James Garner en También un sheriff necesita ayuda (1969) de Burt Kennedy |
Es, a buen seguro, en esta tradición donde hay que situar El Diablo, siempre con un toque de genuino cariño hacia el universo del wéstern, por mucho que lo parodie y ponga contra las cuerdas, que la emparenta hasta cierto punto con la gran comedia de acción de Carpenter, Golpe en la Pequeña China (Big Trouble in Little China, 1986), con la que comparte el humor burlón y a veces incluso chusco, pero también un inmenso amor por el género que parodia. Este respeto por las fuentes hace que en El Diablo las escenas de acción estén rodadas y coreografiadas con la misma convicción propia de cualquier buen wéstern contemporáneo, sin ahorrar violencia ni contundencia, y que el excelente reparto, que completan otros característicos tan agradecidos como Jim Beaver, Don Collier o Luis Contreras, apoye con su grata presencia el seductor resultado final.

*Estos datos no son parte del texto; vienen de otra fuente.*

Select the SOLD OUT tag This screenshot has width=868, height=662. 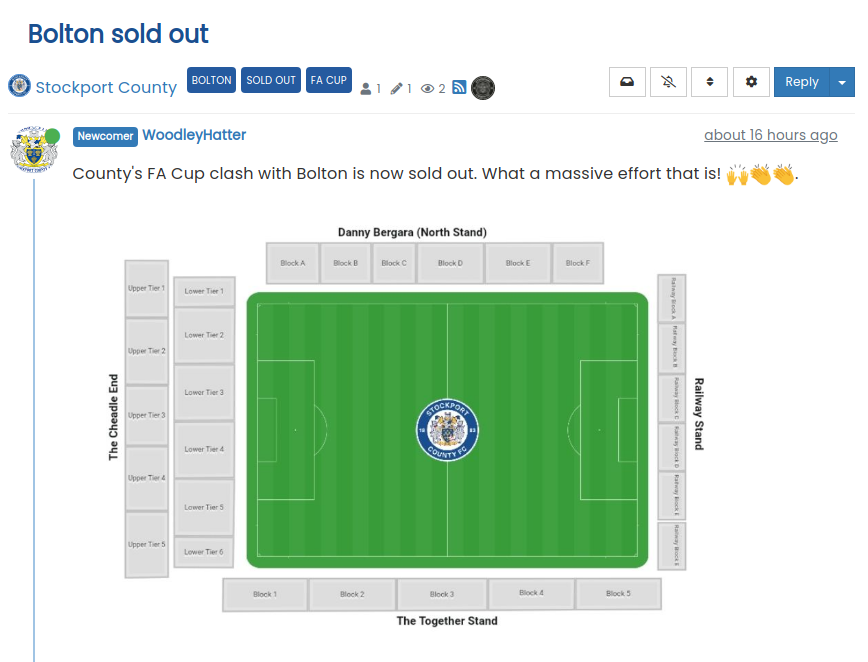[x=271, y=80]
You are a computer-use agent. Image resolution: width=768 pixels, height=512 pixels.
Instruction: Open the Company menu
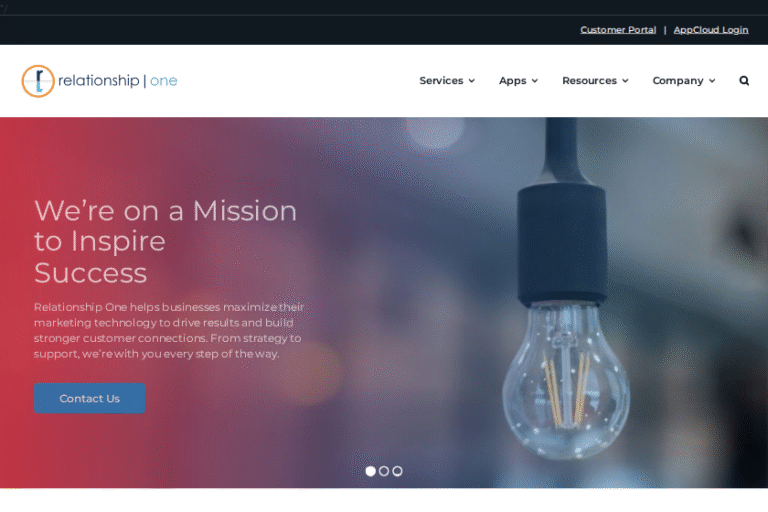click(678, 80)

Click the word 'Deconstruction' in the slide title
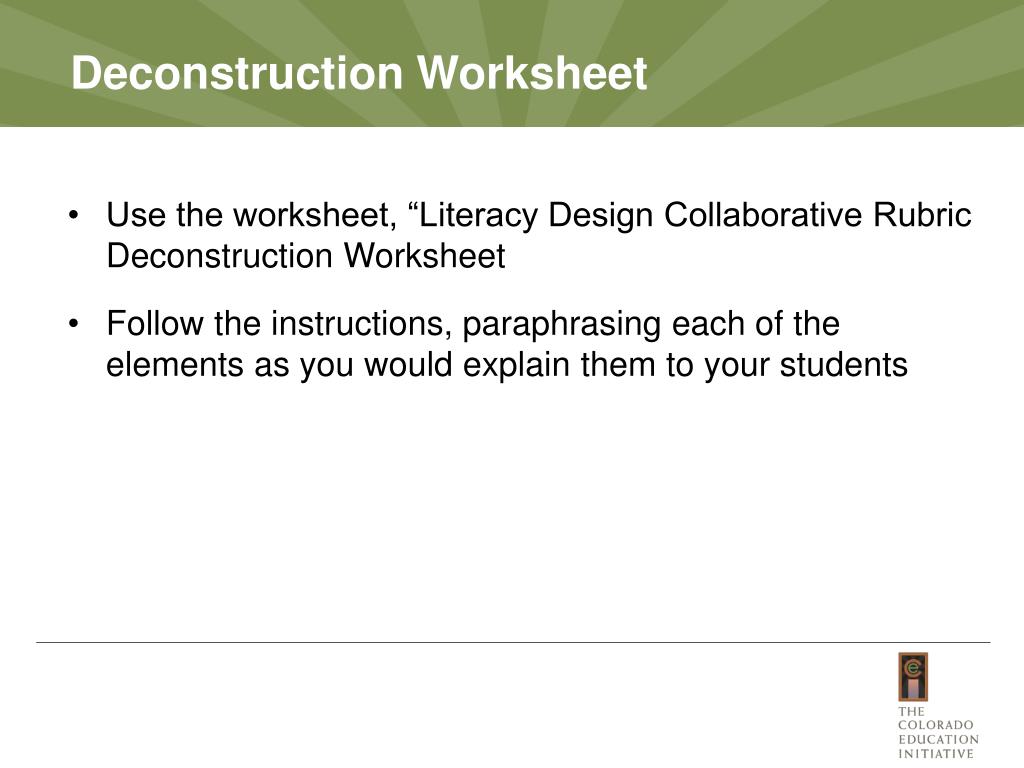(x=237, y=72)
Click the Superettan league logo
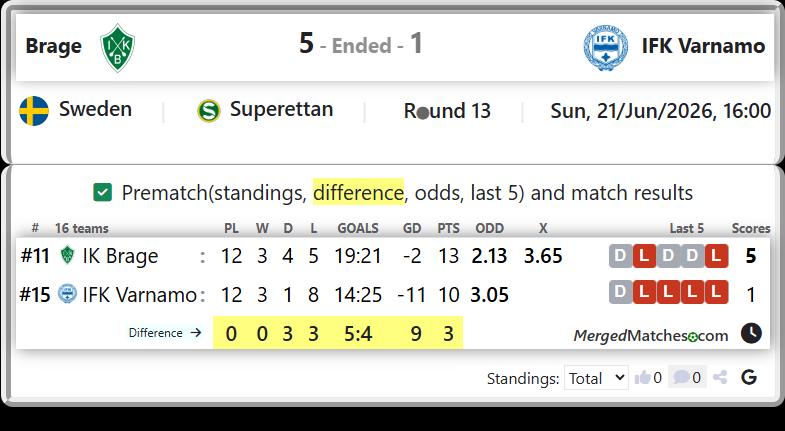 click(209, 111)
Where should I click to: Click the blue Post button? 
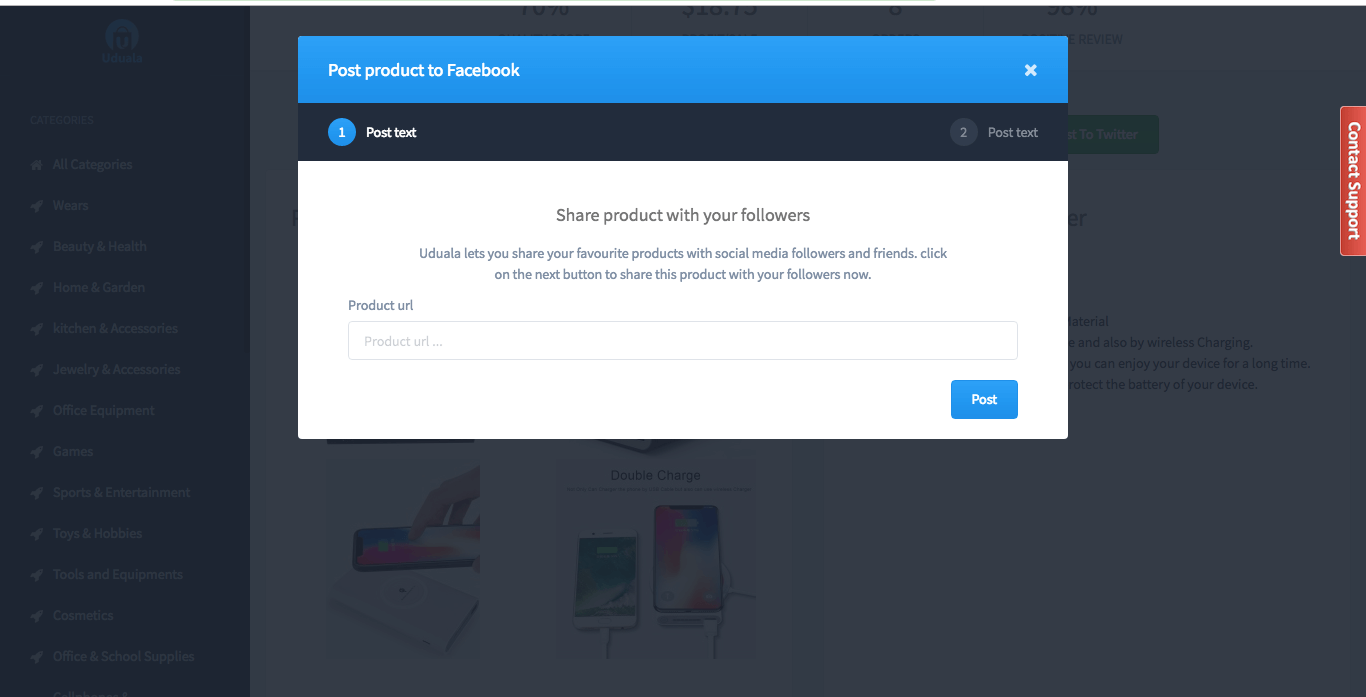tap(984, 399)
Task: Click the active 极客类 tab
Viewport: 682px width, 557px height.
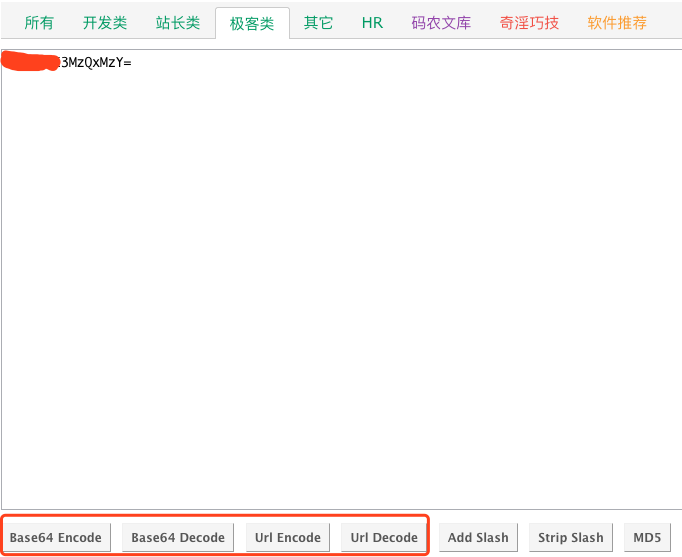Action: (252, 23)
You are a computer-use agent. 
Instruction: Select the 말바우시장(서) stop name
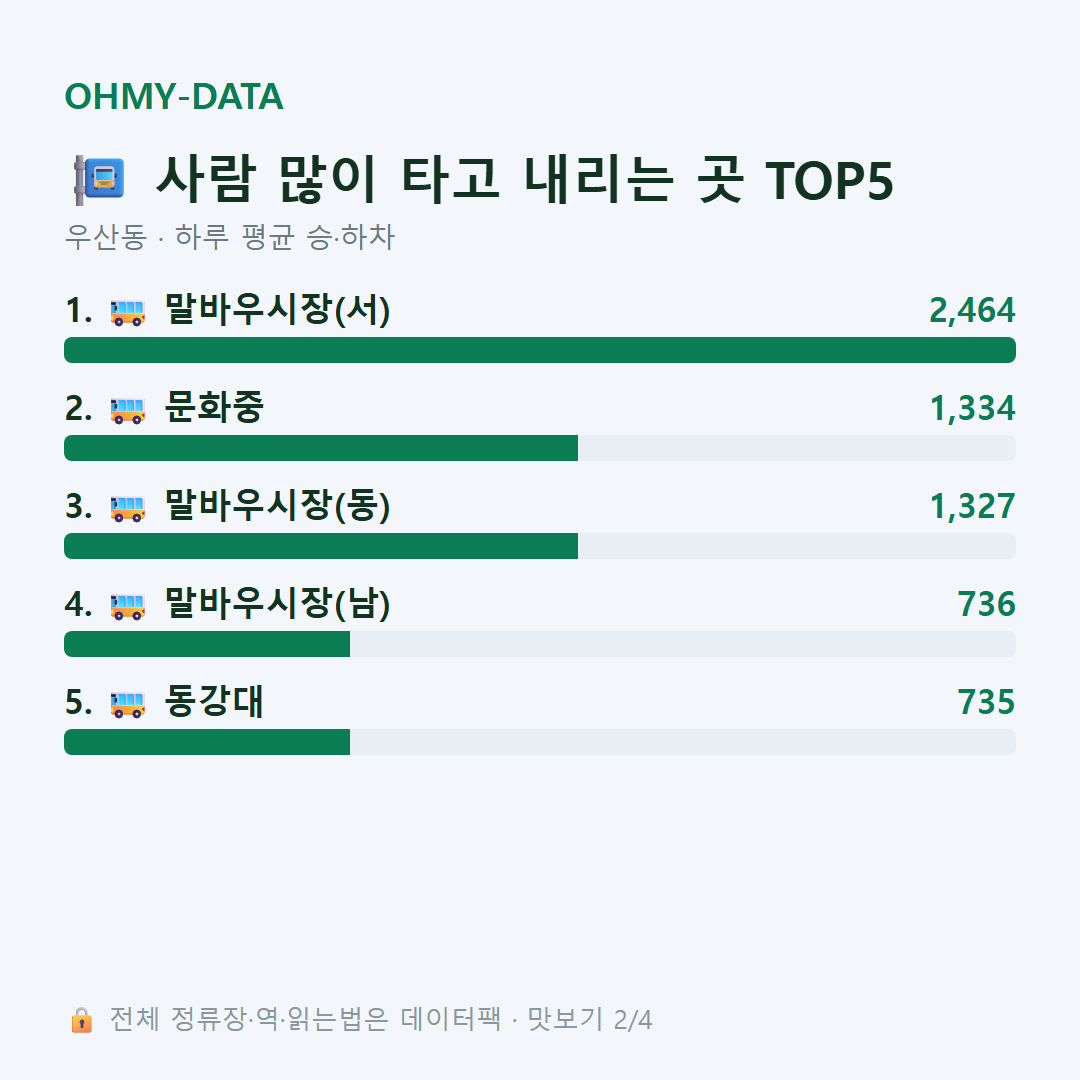(x=278, y=309)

Porque una de las mayores virtudes de este pequeño y olvidado wéstern es que, tal y como apuntábamos al principio, ofrece una ingeniosa y en cierto modo afectuosa revisión del género, que utilizando sus mitos heroicos ―el pistolero, el noble salvaje, el cazarrecompensas, el sheriff, el bandido, la joven indefensa...― parodiándolos, para así subvertir los códigos del wéstern clásico, consigue al mismo tiempo no sólo divertir sino incluso conmover, generando su propia poética y hasta sentido de la épica a través de la ironía, sin perder por ello un ápice de emoción y sentido de la aventura. Ojalá que John Carpenter se hubiera animado más a menudo con el wéstern.